■ **GIVEN INSTRUCTION**:
Please reproduce the data between the lines containing "Click the divider" and "Action: tap(2148, 123)", inclusive, substituting "basket" for "shopping cart" and leaving everything else unchanged.

-- Begin MATERIAL PROVIDED --

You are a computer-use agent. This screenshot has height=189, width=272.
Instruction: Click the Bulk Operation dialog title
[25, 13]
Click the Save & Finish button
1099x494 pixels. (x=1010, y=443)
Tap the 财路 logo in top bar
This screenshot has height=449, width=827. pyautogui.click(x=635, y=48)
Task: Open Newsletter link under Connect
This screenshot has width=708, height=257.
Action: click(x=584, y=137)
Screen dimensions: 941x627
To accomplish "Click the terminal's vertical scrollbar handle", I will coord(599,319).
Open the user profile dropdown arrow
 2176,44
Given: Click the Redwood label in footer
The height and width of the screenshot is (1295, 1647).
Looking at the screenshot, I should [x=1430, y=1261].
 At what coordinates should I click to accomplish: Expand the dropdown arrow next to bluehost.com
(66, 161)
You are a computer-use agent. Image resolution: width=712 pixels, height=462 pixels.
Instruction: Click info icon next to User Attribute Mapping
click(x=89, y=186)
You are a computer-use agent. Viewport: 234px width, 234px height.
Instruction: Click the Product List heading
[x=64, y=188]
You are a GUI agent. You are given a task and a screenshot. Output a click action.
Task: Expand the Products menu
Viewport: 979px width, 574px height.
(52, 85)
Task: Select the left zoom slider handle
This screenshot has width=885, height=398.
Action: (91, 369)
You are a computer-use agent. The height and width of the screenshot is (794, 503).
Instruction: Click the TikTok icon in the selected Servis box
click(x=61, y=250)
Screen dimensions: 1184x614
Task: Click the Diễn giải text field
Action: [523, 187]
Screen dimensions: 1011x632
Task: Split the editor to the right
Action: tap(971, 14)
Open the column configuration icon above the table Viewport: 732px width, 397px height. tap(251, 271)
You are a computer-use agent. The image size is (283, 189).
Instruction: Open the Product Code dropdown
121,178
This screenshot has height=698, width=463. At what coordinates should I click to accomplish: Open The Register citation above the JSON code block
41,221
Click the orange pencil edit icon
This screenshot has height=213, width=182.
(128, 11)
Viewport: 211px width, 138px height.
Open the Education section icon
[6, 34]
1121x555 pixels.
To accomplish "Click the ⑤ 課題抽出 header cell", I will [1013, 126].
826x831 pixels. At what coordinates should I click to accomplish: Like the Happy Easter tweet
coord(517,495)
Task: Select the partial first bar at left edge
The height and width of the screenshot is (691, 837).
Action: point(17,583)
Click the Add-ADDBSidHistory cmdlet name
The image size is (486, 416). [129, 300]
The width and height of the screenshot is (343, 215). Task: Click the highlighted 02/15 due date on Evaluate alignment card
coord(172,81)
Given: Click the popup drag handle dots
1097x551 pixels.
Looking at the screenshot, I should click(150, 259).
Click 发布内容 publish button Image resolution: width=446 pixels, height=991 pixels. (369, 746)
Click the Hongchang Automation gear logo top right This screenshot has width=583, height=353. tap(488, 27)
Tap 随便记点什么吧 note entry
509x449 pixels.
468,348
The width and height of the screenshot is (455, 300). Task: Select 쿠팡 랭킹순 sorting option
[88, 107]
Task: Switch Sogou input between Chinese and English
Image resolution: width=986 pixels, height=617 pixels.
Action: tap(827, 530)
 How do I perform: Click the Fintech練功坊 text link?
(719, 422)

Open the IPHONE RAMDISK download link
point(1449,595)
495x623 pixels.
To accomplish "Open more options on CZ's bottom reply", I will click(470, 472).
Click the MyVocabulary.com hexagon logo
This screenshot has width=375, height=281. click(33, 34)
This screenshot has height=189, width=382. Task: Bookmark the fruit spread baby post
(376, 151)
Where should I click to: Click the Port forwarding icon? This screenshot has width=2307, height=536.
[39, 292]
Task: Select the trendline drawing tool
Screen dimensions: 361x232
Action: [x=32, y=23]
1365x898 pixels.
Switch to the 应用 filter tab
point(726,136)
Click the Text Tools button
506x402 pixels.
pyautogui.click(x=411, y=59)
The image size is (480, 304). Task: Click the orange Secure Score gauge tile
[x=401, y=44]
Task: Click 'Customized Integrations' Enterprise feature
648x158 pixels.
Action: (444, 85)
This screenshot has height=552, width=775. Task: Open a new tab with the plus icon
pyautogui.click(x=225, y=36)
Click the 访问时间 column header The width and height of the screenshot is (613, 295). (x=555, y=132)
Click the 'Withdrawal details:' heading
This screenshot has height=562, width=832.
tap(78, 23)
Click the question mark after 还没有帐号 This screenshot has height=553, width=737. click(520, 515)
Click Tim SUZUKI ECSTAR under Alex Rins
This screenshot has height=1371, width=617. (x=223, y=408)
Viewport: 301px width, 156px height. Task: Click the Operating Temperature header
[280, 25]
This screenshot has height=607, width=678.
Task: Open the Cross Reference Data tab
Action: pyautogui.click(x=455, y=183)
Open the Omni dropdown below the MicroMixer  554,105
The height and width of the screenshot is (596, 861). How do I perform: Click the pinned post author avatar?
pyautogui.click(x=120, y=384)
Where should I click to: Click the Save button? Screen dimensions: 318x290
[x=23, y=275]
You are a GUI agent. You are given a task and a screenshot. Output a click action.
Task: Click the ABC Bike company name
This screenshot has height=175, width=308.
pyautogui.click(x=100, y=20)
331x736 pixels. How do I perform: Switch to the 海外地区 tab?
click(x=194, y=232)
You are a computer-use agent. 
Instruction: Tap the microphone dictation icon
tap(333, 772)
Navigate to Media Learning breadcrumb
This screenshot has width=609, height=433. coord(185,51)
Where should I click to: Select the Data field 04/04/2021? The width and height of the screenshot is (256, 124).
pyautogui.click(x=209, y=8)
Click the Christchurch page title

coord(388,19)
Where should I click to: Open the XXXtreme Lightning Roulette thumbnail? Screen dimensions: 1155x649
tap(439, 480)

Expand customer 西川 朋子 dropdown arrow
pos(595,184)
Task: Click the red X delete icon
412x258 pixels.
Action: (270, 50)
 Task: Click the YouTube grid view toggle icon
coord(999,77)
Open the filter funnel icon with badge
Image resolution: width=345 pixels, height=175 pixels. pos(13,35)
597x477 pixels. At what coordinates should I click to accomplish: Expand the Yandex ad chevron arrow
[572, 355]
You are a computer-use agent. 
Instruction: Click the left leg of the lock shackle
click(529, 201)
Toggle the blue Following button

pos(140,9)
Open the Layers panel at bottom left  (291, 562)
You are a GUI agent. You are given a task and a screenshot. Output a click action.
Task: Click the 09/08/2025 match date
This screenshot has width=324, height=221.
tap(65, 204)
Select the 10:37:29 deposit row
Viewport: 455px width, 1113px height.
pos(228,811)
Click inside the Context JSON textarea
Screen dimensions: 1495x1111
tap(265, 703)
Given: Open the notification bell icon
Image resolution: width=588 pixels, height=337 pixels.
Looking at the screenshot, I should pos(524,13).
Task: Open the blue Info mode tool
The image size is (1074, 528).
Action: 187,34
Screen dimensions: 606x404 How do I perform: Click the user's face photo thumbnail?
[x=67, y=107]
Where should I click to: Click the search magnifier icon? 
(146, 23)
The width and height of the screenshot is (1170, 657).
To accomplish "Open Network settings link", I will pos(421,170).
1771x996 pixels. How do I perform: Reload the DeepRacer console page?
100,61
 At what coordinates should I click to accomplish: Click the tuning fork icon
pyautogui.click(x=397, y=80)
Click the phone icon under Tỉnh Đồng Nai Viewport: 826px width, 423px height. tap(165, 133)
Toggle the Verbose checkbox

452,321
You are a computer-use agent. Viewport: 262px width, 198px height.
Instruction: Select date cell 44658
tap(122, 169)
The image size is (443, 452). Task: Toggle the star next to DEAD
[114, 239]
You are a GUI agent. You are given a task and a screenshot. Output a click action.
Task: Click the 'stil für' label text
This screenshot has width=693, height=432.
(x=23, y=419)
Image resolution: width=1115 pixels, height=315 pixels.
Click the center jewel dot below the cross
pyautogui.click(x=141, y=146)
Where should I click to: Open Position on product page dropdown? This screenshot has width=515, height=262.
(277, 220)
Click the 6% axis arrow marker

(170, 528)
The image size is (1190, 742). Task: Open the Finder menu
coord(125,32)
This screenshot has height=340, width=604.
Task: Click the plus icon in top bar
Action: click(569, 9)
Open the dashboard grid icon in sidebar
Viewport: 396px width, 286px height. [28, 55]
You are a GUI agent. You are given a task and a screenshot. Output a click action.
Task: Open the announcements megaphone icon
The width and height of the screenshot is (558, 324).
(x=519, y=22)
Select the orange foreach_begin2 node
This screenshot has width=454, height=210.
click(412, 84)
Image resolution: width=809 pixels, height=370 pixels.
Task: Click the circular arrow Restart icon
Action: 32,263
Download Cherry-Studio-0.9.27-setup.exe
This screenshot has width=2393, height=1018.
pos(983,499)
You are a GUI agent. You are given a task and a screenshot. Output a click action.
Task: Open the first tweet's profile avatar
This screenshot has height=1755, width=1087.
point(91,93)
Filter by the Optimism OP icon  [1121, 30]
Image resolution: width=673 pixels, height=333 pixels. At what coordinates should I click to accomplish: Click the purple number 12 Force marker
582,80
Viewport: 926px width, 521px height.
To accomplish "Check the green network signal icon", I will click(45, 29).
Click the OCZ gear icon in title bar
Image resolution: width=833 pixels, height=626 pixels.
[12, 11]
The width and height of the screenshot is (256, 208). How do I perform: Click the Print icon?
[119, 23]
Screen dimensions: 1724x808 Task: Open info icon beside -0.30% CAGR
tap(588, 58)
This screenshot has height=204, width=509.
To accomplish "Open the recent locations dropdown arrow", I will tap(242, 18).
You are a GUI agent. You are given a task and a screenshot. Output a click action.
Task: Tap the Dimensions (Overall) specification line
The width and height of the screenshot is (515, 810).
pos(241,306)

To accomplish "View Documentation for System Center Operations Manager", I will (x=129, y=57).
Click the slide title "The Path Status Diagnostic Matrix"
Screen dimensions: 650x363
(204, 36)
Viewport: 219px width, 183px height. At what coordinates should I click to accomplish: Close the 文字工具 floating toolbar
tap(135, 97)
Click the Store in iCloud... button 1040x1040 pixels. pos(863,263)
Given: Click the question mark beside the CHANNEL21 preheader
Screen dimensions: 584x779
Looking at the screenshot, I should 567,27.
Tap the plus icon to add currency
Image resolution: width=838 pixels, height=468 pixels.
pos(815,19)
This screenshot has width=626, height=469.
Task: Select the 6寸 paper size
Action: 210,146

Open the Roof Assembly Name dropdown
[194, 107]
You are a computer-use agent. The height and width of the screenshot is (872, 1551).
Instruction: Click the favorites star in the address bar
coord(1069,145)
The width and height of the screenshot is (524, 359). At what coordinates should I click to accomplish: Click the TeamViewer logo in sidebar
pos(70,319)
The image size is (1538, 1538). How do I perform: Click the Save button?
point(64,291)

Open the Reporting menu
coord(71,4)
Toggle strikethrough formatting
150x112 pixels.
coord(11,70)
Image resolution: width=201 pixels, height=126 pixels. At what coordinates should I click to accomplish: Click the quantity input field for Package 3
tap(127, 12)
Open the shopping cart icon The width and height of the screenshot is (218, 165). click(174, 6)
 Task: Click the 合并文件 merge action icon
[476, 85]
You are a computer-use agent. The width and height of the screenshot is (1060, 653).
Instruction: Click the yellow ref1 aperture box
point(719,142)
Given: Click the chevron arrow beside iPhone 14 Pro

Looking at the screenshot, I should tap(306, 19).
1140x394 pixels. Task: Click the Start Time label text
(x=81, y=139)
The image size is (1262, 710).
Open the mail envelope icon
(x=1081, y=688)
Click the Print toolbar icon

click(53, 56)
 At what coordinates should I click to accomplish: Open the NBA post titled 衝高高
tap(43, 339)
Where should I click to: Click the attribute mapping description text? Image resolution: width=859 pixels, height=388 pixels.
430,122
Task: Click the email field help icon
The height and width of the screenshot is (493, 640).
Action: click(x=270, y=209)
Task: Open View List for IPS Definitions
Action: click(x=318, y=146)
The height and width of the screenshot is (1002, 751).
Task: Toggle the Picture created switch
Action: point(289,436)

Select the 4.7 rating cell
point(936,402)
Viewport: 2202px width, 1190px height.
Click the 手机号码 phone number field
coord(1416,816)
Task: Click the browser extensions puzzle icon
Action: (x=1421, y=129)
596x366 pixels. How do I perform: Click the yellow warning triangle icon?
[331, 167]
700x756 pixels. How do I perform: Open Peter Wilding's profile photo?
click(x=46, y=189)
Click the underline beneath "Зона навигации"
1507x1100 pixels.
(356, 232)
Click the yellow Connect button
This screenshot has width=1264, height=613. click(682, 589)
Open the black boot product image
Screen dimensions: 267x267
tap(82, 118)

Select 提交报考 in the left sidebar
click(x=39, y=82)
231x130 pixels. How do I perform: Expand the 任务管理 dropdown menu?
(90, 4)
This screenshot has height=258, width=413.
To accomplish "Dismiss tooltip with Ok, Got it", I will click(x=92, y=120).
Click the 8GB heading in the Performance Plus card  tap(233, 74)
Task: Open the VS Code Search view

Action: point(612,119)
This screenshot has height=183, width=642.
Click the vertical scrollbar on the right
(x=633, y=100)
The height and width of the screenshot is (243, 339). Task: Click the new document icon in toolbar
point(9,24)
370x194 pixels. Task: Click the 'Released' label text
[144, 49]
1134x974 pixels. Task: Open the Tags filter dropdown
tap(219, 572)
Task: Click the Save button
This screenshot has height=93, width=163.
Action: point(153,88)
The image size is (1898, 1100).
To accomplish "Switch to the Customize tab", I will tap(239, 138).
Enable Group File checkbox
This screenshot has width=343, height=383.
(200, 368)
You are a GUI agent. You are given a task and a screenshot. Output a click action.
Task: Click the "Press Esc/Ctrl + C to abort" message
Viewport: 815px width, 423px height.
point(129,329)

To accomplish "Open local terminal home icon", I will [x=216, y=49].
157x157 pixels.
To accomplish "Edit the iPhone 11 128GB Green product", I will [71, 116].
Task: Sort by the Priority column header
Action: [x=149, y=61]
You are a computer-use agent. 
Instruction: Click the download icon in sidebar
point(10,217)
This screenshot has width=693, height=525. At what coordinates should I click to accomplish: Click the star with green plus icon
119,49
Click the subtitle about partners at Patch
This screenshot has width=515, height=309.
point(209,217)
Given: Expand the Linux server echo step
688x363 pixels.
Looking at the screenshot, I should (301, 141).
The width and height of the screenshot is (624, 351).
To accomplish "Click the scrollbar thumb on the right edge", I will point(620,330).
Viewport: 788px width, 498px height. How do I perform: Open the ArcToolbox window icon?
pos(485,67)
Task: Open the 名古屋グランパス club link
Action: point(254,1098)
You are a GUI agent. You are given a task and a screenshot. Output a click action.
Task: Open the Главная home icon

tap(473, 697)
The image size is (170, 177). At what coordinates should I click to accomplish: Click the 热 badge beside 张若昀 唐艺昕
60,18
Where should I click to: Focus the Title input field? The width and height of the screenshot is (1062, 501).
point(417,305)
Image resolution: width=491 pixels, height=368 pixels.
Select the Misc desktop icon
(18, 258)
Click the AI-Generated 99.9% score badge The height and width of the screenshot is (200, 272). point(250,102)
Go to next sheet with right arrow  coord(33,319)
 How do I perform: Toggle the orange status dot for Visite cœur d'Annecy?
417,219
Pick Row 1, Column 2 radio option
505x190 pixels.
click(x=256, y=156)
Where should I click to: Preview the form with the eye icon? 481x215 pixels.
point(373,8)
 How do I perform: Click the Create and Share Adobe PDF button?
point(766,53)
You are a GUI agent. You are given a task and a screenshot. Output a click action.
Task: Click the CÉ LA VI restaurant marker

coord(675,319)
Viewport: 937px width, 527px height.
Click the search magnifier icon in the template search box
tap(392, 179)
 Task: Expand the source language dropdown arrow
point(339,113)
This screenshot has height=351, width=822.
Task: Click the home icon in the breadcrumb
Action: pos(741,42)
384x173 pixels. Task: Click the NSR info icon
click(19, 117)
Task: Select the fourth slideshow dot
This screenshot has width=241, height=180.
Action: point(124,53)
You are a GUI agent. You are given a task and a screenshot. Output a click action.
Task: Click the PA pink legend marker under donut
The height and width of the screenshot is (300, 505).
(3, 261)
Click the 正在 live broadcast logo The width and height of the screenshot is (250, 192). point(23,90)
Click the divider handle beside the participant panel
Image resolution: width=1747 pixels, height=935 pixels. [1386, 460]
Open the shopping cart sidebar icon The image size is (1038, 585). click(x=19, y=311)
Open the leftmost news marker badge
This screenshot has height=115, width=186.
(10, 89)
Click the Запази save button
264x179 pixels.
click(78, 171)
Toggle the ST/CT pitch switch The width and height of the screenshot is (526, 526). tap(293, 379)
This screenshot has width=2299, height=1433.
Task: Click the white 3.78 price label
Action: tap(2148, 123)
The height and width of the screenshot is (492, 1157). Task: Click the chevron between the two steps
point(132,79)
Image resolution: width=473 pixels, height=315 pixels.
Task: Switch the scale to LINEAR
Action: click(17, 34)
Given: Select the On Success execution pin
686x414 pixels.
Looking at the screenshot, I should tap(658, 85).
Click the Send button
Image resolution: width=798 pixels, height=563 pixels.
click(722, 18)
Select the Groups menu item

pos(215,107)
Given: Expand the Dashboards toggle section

-- End MATERIAL PROVIDED --

■ **SOLUTION TO THIS PROBLEM**:
Click the divider handle beside the participant panel
Image resolution: width=1747 pixels, height=935 pixels. [1386, 460]
Open the basket sidebar icon The image size is (1038, 585). click(x=19, y=311)
Open the leftmost news marker badge
This screenshot has height=115, width=186.
(10, 89)
Click the Запази save button
264x179 pixels.
click(78, 171)
Toggle the ST/CT pitch switch The width and height of the screenshot is (526, 526). tap(293, 379)
This screenshot has width=2299, height=1433.
Task: Click the white 3.78 price label
Action: tap(2148, 123)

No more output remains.